[WRITTEN REQUEST]: Extract and reproduce the following lines verbatim, from the line with "This screenshot has width=1040, height=424." up to and including the line with "The image size is (465, 802). 200,157".
========================
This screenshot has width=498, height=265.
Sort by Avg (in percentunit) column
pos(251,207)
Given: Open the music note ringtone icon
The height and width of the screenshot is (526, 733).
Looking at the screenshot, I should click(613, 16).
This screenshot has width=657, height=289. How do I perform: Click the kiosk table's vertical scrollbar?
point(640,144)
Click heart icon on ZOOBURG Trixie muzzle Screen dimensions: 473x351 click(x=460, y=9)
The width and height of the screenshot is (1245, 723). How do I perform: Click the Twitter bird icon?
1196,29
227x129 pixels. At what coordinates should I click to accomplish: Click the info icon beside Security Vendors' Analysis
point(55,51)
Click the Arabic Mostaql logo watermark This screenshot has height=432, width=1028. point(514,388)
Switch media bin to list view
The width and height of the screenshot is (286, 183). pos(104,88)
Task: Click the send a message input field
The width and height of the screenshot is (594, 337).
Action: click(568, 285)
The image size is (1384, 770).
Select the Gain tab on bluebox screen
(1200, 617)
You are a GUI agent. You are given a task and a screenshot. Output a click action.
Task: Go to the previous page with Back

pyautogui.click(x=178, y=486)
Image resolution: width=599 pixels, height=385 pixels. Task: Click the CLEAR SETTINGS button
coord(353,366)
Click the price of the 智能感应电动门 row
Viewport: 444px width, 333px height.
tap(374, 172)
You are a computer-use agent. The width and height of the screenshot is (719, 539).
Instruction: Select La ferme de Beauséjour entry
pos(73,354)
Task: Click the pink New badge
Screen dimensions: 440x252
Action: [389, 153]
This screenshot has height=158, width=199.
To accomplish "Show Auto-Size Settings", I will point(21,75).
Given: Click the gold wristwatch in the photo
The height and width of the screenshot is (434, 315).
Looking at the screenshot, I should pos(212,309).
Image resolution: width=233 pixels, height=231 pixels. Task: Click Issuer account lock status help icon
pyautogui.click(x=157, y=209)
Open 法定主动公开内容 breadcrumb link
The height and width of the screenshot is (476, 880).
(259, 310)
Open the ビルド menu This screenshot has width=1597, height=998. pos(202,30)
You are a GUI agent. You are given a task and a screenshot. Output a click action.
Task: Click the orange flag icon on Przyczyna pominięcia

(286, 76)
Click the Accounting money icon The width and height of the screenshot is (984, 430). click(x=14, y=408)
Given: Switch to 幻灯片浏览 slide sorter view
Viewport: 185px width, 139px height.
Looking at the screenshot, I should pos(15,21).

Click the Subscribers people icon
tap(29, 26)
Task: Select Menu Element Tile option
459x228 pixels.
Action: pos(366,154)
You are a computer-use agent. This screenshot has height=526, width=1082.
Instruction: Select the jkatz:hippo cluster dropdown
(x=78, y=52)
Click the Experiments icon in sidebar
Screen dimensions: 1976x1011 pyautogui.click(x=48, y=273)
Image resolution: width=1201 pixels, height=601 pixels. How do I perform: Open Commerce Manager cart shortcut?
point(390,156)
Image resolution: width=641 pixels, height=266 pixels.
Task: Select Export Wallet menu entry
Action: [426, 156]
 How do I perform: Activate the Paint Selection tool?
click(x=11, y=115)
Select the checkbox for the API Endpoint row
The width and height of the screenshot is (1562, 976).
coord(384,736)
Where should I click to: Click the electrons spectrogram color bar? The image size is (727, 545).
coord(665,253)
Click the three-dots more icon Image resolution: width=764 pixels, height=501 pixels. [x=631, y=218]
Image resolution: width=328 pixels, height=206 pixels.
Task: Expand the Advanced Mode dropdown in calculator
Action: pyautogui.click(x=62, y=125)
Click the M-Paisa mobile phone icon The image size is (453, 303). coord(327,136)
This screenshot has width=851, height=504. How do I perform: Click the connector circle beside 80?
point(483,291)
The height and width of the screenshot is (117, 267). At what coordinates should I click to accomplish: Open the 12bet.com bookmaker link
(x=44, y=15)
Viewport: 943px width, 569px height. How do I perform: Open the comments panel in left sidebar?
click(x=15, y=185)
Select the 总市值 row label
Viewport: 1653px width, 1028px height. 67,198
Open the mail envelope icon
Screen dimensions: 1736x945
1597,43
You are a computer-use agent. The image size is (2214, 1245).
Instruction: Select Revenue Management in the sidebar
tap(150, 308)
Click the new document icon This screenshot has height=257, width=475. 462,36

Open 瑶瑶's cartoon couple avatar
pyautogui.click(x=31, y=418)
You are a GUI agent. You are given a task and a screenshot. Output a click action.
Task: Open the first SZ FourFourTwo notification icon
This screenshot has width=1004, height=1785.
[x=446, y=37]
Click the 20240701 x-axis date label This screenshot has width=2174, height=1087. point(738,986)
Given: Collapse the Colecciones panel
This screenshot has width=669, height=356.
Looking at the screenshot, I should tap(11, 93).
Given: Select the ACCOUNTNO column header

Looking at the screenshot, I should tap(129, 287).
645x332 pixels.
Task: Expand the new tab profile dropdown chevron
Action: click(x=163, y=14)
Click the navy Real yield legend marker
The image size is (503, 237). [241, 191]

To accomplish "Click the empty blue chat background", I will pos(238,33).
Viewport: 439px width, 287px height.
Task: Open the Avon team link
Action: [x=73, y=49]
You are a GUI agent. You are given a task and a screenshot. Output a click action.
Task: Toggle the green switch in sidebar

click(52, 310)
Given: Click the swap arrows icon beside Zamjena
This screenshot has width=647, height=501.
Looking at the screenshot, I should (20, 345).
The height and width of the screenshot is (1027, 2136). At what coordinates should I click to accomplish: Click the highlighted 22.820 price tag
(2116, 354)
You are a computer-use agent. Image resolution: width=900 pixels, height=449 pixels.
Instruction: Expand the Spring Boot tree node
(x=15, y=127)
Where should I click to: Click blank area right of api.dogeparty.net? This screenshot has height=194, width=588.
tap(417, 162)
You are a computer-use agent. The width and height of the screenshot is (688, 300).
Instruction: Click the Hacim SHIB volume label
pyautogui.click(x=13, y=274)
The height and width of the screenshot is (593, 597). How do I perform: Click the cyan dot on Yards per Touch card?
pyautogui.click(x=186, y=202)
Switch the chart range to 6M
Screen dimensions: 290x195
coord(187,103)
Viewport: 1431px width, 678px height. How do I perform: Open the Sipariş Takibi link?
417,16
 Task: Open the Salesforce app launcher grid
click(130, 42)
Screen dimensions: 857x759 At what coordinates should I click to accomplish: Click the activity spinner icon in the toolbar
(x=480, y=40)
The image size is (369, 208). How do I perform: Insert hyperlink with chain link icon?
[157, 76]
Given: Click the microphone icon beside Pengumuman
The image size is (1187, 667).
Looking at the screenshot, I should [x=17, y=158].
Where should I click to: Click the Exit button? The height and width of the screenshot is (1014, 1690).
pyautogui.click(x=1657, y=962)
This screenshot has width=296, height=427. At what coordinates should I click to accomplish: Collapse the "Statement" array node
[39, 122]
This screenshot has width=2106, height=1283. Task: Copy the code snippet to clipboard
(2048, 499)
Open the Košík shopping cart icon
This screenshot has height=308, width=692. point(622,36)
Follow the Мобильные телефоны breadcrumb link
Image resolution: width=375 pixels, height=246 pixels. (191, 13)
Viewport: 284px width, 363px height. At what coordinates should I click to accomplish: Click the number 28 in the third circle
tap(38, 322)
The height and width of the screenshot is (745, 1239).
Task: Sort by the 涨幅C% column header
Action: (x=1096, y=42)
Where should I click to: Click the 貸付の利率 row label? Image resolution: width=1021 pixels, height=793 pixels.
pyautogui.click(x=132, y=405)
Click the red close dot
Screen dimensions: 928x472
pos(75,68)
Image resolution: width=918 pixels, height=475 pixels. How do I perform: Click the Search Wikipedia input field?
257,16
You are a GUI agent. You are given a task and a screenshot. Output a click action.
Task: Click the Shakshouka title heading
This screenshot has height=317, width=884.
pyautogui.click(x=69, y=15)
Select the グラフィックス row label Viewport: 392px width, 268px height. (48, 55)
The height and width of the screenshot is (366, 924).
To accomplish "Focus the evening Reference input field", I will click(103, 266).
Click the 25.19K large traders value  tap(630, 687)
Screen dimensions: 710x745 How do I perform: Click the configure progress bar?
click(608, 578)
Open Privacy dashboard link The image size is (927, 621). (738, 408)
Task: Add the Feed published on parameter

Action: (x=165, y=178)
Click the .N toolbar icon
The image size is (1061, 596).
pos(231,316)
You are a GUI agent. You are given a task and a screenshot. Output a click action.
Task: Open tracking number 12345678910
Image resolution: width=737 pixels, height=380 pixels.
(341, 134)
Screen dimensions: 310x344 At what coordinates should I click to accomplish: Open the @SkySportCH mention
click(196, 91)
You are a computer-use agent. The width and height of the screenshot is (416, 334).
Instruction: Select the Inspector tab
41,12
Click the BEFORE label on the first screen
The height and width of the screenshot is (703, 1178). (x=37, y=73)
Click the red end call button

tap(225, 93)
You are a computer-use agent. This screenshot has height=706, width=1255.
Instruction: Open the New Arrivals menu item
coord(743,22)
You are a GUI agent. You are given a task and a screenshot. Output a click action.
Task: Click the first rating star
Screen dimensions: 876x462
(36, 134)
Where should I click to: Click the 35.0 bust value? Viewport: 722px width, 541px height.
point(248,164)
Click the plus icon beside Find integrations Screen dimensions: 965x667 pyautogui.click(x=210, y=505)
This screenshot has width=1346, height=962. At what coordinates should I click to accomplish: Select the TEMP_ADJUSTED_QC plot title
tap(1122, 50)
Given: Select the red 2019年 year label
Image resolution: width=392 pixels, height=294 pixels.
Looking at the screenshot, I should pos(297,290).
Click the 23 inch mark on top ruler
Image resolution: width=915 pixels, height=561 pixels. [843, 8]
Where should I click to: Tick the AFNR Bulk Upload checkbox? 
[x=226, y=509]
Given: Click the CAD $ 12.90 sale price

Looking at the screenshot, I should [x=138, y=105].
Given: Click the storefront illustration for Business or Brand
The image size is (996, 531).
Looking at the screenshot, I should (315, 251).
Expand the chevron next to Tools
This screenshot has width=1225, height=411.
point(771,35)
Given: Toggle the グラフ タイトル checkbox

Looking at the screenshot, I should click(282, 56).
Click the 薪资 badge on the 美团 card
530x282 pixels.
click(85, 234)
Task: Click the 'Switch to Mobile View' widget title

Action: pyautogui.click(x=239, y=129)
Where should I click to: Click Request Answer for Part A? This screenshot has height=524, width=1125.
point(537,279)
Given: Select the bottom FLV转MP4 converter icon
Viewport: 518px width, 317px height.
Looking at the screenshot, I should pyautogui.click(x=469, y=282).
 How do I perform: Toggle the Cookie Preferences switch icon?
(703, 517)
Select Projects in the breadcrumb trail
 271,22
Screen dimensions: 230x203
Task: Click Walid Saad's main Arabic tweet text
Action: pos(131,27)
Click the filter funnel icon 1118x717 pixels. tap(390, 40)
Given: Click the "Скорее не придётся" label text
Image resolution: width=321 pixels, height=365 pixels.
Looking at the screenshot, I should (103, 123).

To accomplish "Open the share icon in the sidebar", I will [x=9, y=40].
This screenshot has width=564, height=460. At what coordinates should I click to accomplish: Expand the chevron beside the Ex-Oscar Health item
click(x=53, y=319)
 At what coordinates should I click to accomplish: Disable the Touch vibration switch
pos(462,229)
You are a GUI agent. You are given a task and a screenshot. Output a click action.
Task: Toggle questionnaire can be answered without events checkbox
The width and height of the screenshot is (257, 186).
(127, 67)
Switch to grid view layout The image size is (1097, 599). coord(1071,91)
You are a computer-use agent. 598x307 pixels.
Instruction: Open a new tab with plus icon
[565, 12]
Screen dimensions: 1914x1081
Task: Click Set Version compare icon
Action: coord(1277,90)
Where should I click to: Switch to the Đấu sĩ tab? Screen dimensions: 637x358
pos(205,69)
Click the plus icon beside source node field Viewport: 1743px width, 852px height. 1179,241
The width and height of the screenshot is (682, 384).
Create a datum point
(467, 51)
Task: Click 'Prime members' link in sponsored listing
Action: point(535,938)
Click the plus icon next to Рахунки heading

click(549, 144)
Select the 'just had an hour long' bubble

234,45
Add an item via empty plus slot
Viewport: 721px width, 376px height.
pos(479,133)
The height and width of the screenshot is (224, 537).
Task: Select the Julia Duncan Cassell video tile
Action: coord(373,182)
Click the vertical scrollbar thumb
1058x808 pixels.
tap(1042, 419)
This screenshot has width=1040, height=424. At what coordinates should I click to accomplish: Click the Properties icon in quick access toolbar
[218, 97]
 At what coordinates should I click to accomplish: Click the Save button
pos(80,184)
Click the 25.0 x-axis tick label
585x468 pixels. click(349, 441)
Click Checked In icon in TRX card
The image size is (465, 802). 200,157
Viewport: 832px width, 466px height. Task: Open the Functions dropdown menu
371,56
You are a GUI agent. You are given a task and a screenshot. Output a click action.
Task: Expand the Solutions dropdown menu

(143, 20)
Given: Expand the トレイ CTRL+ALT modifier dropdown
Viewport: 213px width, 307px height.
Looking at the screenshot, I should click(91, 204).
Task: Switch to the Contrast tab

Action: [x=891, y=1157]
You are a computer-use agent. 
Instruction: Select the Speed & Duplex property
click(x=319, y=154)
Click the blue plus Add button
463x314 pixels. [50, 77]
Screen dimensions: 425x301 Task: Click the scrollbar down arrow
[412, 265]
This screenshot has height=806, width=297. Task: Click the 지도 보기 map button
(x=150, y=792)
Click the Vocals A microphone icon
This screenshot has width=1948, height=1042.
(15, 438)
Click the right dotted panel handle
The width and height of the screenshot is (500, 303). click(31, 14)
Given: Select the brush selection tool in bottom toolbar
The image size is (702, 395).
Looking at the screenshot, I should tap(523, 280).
========================
[ANSWER FOR THE TASK]:
This screenshot has width=1040, height=424. At what coordinates should I click to accomplish: Click the Properties icon in quick access toolbar
[218, 97]
 At what coordinates should I click to accomplish: Click the Save button
pos(80,184)
Click the 25.0 x-axis tick label
585x468 pixels. click(349, 441)
Click Checked In icon in TRX card
The image size is (465, 802). 200,157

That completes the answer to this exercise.